Employees Earning More Than Their Managers interview FAQ
Is this really an Easy problem if Google asks it?+
Yes. Google includes self-joins in their database screening rounds because they're foundational. The 71% pass rate reflects that most people who study SQL basics can solve it, but many candidates skip database drill entirely and get caught off-guard. It's easy once you know the pattern.
What's the main trap candidates fall into?+
Forgetting the self-join or writing a malformed join condition. Some try to solve it without joining the table to itself at all, which fails immediately. Others join but use the wrong column, or don't handle NULL manager IDs, which causes incorrect results.
Do I need to worry about employees with no manager?+
Yes. Most real employee tables have rows where manager_id is NULL (like the CEO). These will be excluded naturally by an INNER JOIN, but if you use LEFT JOIN carelessly, you'll get NULL comparisons. Read the problem statement to confirm what the expected output should include.

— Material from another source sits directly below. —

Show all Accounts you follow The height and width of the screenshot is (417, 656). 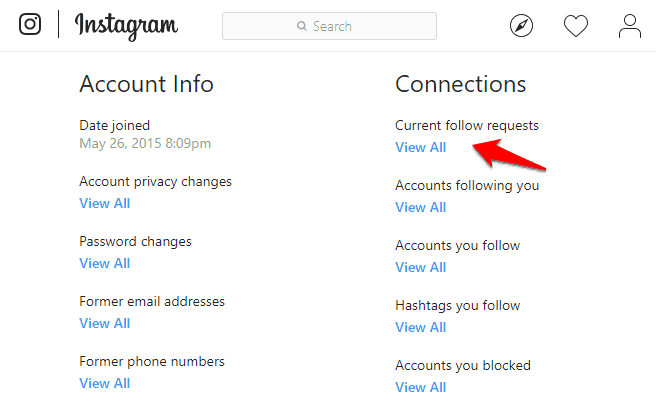[x=421, y=267]
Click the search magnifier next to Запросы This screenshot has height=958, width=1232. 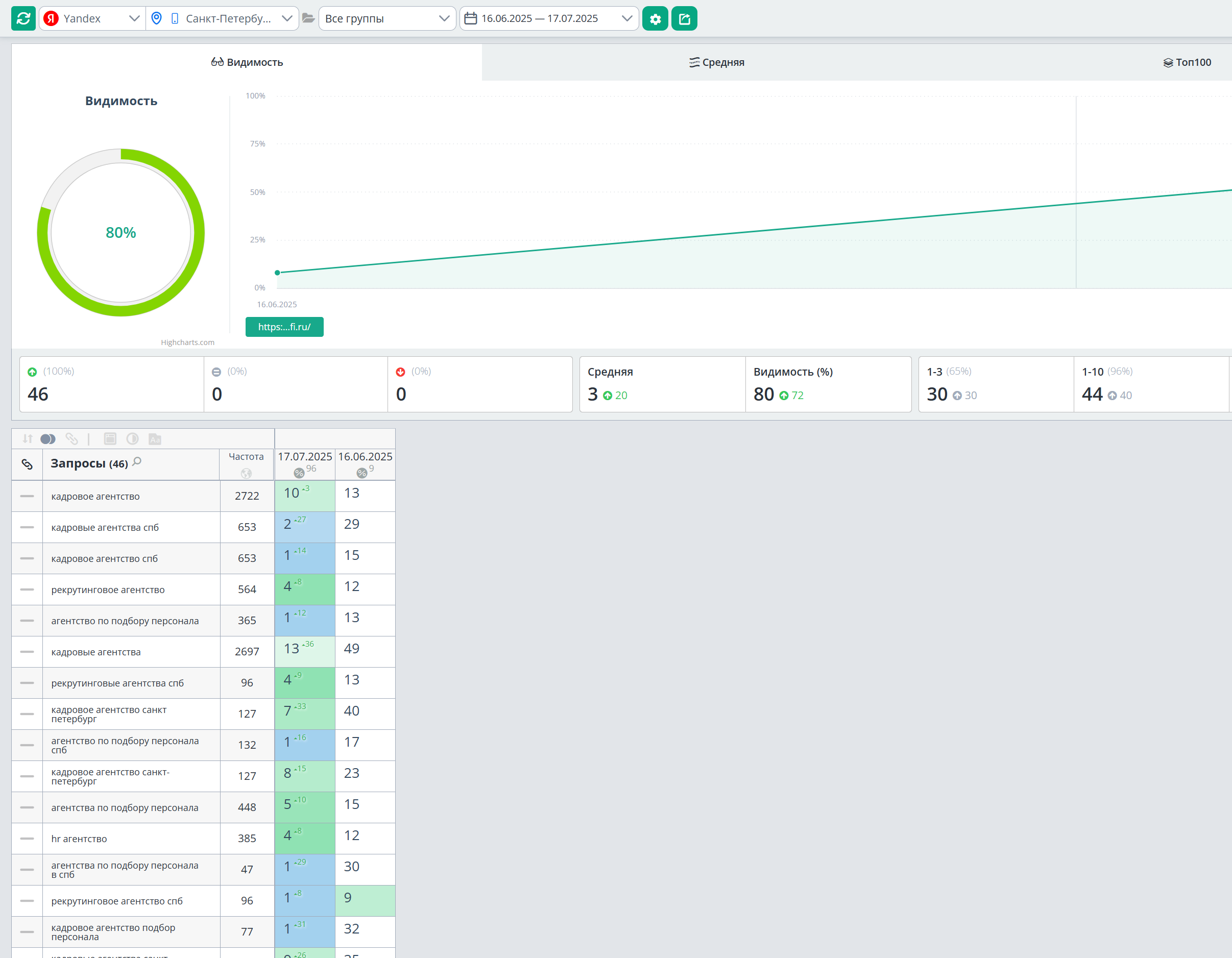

Is this question still asked if I interview at these companies?+
Wix, Google, and Yahoo all report asking this problem. It's a stable, low-variance database question in their screening rounds. If your interview loop includes a database component, odds are reasonable you'll see this or a very similar self-join scenario.
How does this relate to other database topics I should know?+
Self-joins are the foundation for hierarchical queries and recursive problems. Once you own the self-join pattern, you can extend it to find paths, chains, or multi-level relationships. This problem is the simplest version. Master it and you're halfway to harder tree or graph queries in SQL.